Probability of faulty part

**netring** · February 1st 2010, 10:50 AM

Need some guidance on how to solve such a problem. A company has 3 assembly lines(A,B,C). 5% of A's items needs rework, 8% of B's and 10% of C's. Supposing that 50% of all components are made on A, 30% on B and 20% on C. Question is, if a part is randomly selected what is the chance it came from line A? B? C?

So, each line produces the following percents of faulty parts.
A) .05*.5=.025(2.5%)
B) .08*.3=.024(2.4%)
C) .10*.2=.02(2.0%)

So would the answers be those exact percentages as well?

Let me know if im on the right track here possibly?

**CaptainBlack** · February 1st 2010, 12:54 PM

Originally Posted by netring

Need some guidance on how to solve such a problem.

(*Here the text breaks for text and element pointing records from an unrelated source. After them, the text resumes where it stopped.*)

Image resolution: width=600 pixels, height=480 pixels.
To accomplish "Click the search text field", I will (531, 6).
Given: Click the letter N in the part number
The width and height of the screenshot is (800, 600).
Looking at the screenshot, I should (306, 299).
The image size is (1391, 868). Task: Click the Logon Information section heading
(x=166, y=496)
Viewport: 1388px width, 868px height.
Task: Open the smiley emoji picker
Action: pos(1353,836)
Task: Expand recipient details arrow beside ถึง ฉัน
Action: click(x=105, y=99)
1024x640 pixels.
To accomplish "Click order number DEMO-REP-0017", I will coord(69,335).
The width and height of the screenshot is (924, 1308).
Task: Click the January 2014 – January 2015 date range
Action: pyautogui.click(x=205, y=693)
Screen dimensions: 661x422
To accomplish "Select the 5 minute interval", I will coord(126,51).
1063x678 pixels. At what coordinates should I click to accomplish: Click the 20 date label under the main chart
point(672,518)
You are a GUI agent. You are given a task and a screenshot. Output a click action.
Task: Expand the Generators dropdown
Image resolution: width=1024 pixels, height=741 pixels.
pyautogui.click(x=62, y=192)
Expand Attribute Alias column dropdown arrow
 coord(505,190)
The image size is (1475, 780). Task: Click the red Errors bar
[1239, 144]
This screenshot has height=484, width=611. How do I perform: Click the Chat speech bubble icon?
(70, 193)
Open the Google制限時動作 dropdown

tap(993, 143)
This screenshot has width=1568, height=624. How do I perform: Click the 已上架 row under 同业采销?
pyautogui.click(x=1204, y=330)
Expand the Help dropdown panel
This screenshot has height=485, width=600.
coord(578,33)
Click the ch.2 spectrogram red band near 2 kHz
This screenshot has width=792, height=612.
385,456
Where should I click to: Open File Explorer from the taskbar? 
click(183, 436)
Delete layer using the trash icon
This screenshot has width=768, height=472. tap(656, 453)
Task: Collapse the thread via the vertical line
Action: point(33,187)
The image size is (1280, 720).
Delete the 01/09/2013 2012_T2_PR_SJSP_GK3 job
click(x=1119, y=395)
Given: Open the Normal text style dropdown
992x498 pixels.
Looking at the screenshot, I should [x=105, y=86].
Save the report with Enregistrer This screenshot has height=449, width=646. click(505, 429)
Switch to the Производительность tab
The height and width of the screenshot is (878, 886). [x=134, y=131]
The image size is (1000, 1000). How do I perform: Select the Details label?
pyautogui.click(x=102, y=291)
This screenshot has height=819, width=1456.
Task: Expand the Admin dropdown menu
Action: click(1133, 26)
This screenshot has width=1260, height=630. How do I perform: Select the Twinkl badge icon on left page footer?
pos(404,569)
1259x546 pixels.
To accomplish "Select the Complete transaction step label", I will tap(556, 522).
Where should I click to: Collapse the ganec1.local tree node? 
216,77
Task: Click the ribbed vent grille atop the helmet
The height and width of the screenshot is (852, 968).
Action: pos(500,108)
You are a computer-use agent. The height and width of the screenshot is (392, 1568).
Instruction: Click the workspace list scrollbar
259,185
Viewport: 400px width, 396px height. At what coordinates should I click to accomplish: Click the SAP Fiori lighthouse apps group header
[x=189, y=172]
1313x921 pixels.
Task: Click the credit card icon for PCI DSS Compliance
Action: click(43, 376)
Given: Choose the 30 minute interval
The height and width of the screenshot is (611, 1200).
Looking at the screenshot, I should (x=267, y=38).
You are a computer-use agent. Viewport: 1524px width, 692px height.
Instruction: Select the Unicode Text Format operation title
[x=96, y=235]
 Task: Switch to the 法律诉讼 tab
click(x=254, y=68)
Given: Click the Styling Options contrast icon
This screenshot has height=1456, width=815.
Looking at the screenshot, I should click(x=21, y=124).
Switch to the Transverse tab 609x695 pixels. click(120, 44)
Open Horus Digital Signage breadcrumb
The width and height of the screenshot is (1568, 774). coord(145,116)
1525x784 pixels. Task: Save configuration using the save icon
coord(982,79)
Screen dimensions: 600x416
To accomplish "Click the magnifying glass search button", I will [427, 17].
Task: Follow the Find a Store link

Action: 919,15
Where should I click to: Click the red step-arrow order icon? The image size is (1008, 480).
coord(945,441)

A company has 3 assembly lines(A,B,C). 5% of A's items needs rework, 8% of B's and 10% of C's. Supposing that 50% of all components are made on A, 30% on B and 20% on C. Question is, if a part is randomly selected what is the chance it came from line A? B? C?

So, each line produces the following percents of faulty parts.
A) .05*.5=.025(2.5%)
B) .08*.3=.024(2.4%)
C) .10*.2=.02(2.0%)

So would the answers be those exact percentages as well?

Let me know if im on the right track here possibly?

There is a mistake in the wording of this question, or the answer is 50, 30 and 20%.

CB

**netring** · February 1st 2010, 03:13 PM

Yeah I'm sorry you're right, it's supposed to be chance the part that needs rework came from a,b,c

**Archie Meade** · February 1st 2010, 05:00 PM

Originally Posted by netring

Need some guidance on how to solve such a problem. A company has 3 assembly lines(A,B,C). 5% of A's items needs rework, 8% of B's and 10% of C's. Supposing that 50% of all components are made on A, 30% on B and 20% on C. Question is, if a faulty part is randomly selected what is the chance it came from line A? B? C?

So, each line produces the following percents of faulty parts.
A) .05*.5=.025(2.5%)
B) .08*.3=.024(2.4%)
C) .10*.2=.02(2.0%)

So would the answers be those exact percentages as well?

Let me know if im on the right track here possibly?

Those percentages are the percentage faulty parts from each conveyor out of the total parts.

Given that a part is faulty,
the probability that it came from a particular conveyor is different.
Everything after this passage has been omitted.